- TASK -
Give back only the part of the data that opens with the line containing "You are a GUI" and closes with the line containing "This screenshot has", with "app-launcher-icon" swapped for "search-bar" and nothing else changed.

── DATA SHOWN

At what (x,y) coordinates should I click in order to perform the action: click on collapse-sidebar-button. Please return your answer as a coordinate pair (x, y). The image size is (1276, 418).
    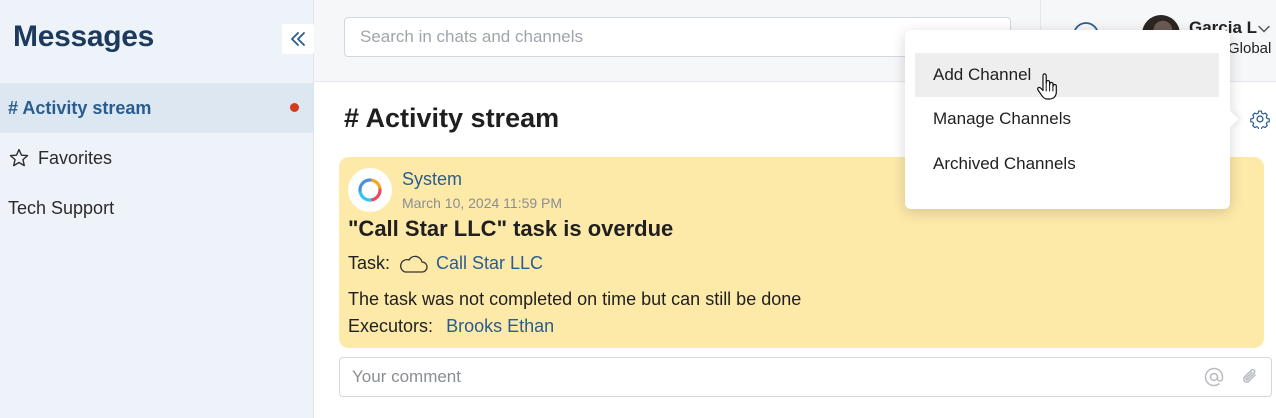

────
── DATA SHOWN

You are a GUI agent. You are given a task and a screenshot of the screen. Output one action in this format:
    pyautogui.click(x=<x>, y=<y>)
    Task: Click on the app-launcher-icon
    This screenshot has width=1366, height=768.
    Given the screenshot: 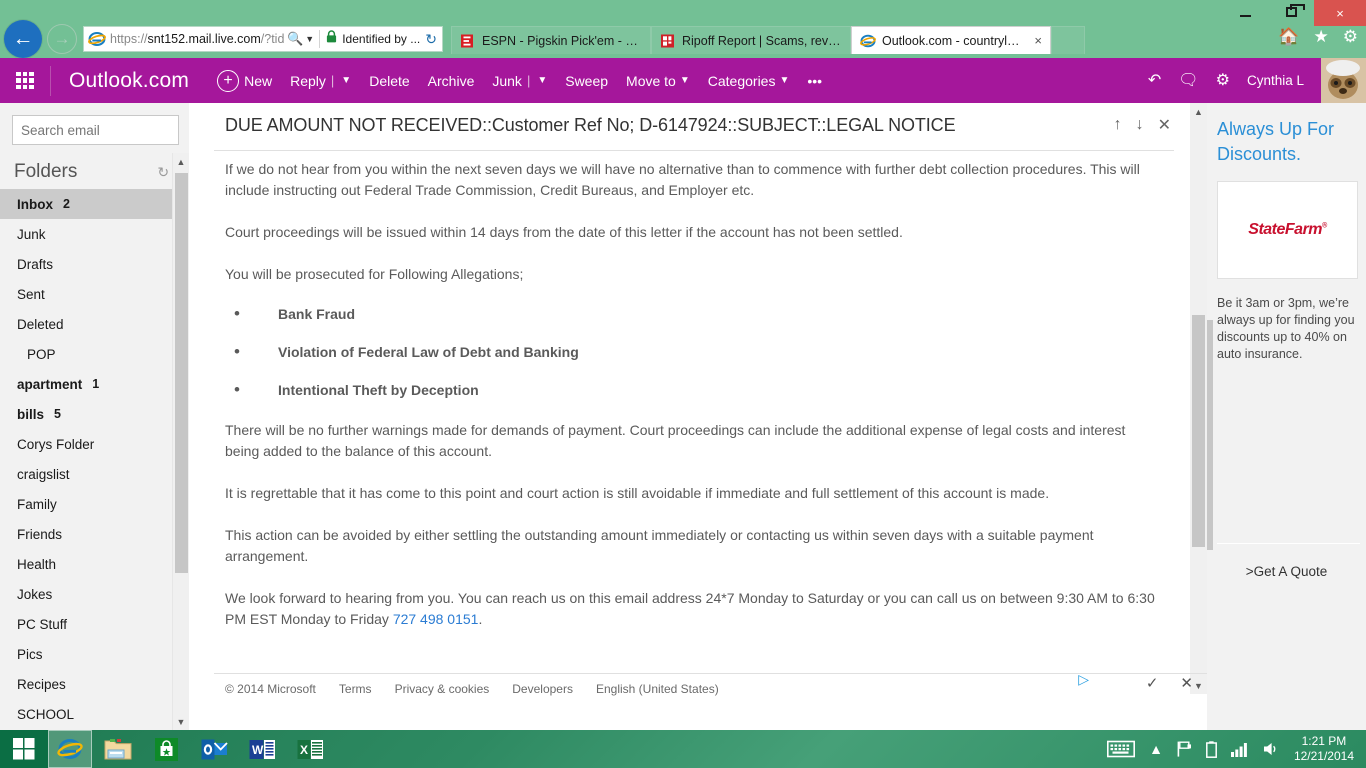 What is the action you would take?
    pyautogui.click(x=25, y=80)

────

- YOUR RESPONSE -
You are a GUI agent. You are given a task and a screenshot of the screen. Output one action in this format:
    pyautogui.click(x=<x>, y=<y>)
    Task: Click on the search-bar
    This screenshot has width=1366, height=768.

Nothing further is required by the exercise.